Henry Farrell and Abraham L. Newman in Foreign Affairs:
[Thomas] Friedman was right that a globalized world had arrived but wrong about what that world would look like. Instead of liberating governments and businesses, globalization entangled them. As digital networks, financial flows, and supply chains stretched across the globe, states—especially the United States—started treating them as webs in which to trap one another. Today, the U.S. National Security Agency lurks at the heart of the Internet, listening in on all kinds of communications. The U.S. Department of the Treasury uses the international financial system to punish rogue states and errant financial institutions.
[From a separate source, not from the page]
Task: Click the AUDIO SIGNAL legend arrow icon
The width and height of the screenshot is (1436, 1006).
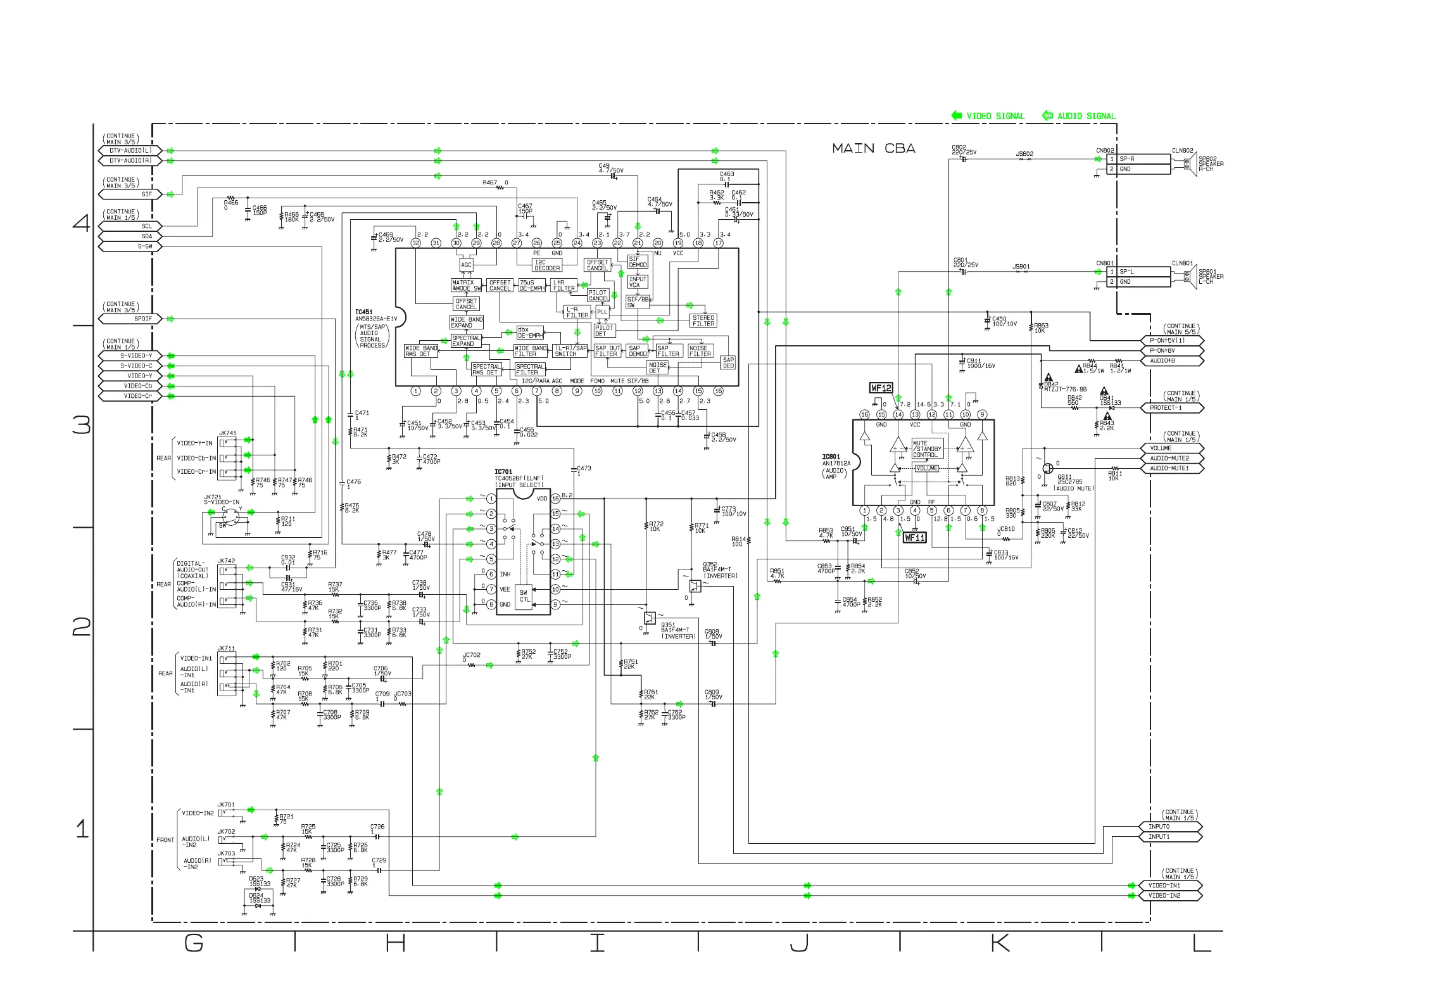Action: (x=1048, y=115)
In service of its trade war with China, Washington has tied down massive firms and entire national economies by targeting vulnerable points in global supply chains. Other countries are in on the game, too: Japan has used its control over key industrial chemicals to hold South Korea’s electronics industry for ransom, and Beijing might eventually be able to infiltrate the world’s 5G communications system through its access to the Chinese telecommunications giant Huawei.
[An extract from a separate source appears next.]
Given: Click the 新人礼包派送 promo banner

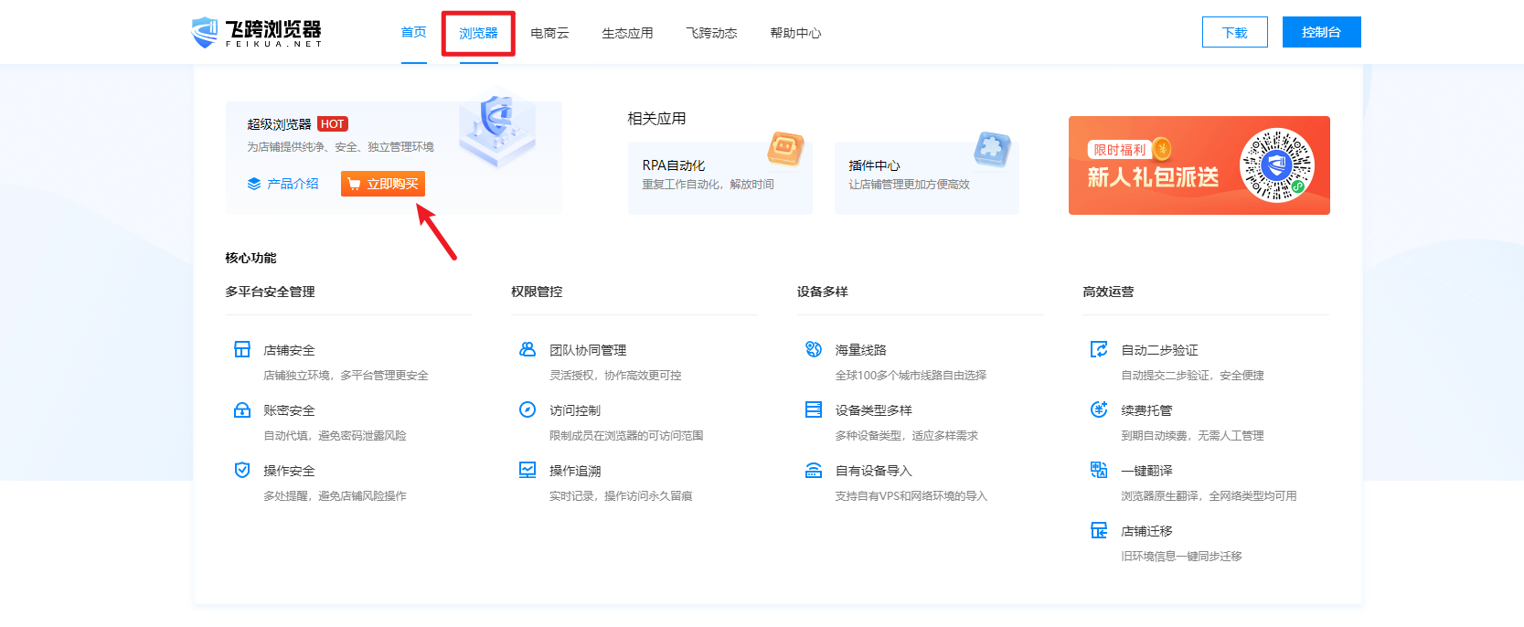Looking at the screenshot, I should (x=1199, y=165).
Globalization, in short, has proved to be not a force for liberation but a new source of vulnerability, competition, and control; networks have proved to be less paths to freedom than new sets of chains. Governments and societies, however, have come to understand this reality far too late to reverse it. In the past few years, Beijing and Washington have been just the most visible examples of governments recognizing how many dangers come with interdependence and frantically trying to do something about it. But the economies of countries such as China and the United States are too deeply entwined to be separated—or “decoupled”—without causing chaos.